# Tencent Gaming Buddy (PUBG mobile) sound glitch and freeze



## vonKoga (Oct 26, 2018)

PUBG mobile on the mentioned emulator has a tendency to freeze, especially on the start of the match, or when a lot of enemies around. Sound and game freezes for a few seconds, and sounds stucks sounding similar to "robot voice".

I attached configuration from the emulator and the game, so if someone has any experience with this or a solution, please help.


----------



## 27MaD (Oct 26, 2018)

Bro , u can run the PC version of PUBG (lowest settings) , just ignore the emulator , it's so glitchy.

& btw idk why r u running a dual core I3 with a 1080 and 16GB of RAM , get ur self a better CPU , ur mobo supports up to I7 7700K so u have tons of better CPU'S then ur i3 that r supported by ur mobo.

At least an I5 6400 , it's not a beast , but it should be far far ahead from the 6100.


----------



## Vya Domus (Oct 26, 2018)

27MaD said:


> Bro , u can run the PC version of PUBG (lowest settings) , just ignore the emulator , it's so glitchy.



I am guessing he does that so that he can play against mobile players.


----------



## 27MaD (Oct 26, 2018)

Vya Domus said:


> I am guessing he does that so that he can play against mobile players.


He can't , Tencent gaming buddy allows u to play only with the people using the emulator like u , i tried it my self.


----------



## vonKoga (Jan 9, 2019)

27MaD said:


> Bro , u can run the PC version of PUBG (lowest settings) , just ignore the emulator , it's so glitchy.
> 
> & btw idk why r u running a dual core I3 with a 1080 and 16GB of RAM , get ur self a better CPU , ur mobo supports up to I7 7700K so u have tons of better CPU'S then ur i3 that r supported by ur mobo.
> 
> At least an I5 6400 , it's not a beast , but it should be far far ahead from the 6100.



Thanks for the info.

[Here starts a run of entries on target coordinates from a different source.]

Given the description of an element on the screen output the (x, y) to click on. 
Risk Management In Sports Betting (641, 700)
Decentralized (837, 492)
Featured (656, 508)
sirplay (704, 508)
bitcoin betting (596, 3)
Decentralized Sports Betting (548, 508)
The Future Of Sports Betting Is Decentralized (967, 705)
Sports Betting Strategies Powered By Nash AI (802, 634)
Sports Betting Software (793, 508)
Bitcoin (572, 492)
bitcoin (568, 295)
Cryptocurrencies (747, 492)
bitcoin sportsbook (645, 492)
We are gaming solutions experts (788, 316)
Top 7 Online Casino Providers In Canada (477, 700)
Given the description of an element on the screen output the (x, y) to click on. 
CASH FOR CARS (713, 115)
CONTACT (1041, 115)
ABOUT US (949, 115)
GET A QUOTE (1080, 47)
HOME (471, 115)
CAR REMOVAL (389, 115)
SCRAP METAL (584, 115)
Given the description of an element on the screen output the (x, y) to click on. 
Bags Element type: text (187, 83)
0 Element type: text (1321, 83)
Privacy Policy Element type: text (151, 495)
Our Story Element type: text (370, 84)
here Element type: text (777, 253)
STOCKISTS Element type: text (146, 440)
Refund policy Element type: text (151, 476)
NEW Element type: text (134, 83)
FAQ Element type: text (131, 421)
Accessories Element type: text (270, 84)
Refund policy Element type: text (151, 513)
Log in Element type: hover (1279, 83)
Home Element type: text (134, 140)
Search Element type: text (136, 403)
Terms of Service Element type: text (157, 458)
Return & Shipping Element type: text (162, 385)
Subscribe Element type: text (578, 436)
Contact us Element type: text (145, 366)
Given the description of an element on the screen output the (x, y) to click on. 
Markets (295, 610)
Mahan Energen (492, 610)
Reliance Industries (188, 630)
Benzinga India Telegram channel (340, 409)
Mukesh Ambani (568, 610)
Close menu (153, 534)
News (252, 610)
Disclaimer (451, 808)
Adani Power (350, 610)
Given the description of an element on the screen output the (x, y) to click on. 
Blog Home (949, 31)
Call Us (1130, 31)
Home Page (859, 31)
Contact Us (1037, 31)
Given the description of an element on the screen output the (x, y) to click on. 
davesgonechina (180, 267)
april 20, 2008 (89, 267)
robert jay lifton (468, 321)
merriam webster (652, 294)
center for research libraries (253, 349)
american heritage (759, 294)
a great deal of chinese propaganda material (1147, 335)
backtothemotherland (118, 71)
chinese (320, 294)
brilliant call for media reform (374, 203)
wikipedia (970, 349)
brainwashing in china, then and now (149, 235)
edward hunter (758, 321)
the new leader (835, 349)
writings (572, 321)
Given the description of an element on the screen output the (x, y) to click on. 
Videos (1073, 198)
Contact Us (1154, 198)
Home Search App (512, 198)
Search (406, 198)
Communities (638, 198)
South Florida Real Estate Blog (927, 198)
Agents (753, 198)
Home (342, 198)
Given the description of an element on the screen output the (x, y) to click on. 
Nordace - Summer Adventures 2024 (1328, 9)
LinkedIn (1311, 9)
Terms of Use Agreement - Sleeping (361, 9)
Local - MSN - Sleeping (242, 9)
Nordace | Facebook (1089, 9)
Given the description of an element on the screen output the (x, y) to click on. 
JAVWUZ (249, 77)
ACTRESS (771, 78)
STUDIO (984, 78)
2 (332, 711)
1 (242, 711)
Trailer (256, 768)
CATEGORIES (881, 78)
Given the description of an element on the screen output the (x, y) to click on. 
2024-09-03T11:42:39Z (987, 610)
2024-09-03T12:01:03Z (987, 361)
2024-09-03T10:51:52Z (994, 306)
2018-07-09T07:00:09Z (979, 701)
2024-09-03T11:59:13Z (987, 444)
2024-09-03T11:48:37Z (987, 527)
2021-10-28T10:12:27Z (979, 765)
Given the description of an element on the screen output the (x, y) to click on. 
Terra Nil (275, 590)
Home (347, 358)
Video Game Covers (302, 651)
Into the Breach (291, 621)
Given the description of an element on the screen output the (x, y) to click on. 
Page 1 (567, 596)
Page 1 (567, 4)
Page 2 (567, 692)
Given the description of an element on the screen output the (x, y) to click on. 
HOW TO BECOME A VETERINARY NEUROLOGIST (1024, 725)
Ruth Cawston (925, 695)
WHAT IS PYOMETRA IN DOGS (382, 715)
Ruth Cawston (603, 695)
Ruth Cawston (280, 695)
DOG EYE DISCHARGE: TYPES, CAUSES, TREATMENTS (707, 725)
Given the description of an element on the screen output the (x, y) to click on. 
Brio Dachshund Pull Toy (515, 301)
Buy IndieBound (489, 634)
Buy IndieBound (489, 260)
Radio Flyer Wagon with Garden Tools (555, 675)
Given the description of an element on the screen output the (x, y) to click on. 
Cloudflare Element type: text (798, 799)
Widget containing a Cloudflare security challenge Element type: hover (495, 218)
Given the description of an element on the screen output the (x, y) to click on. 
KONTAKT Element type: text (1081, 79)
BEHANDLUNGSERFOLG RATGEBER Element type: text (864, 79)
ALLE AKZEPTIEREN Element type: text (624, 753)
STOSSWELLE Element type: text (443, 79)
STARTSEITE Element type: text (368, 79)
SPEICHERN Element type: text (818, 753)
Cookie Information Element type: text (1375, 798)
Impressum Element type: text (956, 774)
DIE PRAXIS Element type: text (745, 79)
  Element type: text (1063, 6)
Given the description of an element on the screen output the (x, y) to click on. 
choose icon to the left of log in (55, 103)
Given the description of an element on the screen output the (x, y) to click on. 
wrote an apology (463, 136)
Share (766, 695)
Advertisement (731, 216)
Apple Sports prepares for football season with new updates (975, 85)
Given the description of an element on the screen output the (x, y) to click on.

In the meantime i bought some new components, and the glitch wasn't appearing, but the servers are laggy, and in almost every game goes out of sync for a minute. I gave up on this emulator, and started playing the pc version.


----------



## 27MaD (Jan 9, 2019)

vonKoga said:


> Thanks for the info. In the meantime i bought some new components, and the glitch wasn't appearing, but the servers are laggy, and in almost every game goes out of sync for a minute. I gave up on this emulator, and started playing the pc version.


Congrats , as i can see in your system specs , you've got a new mobo + CPU , that's a big improvement from the i3 6100.


----------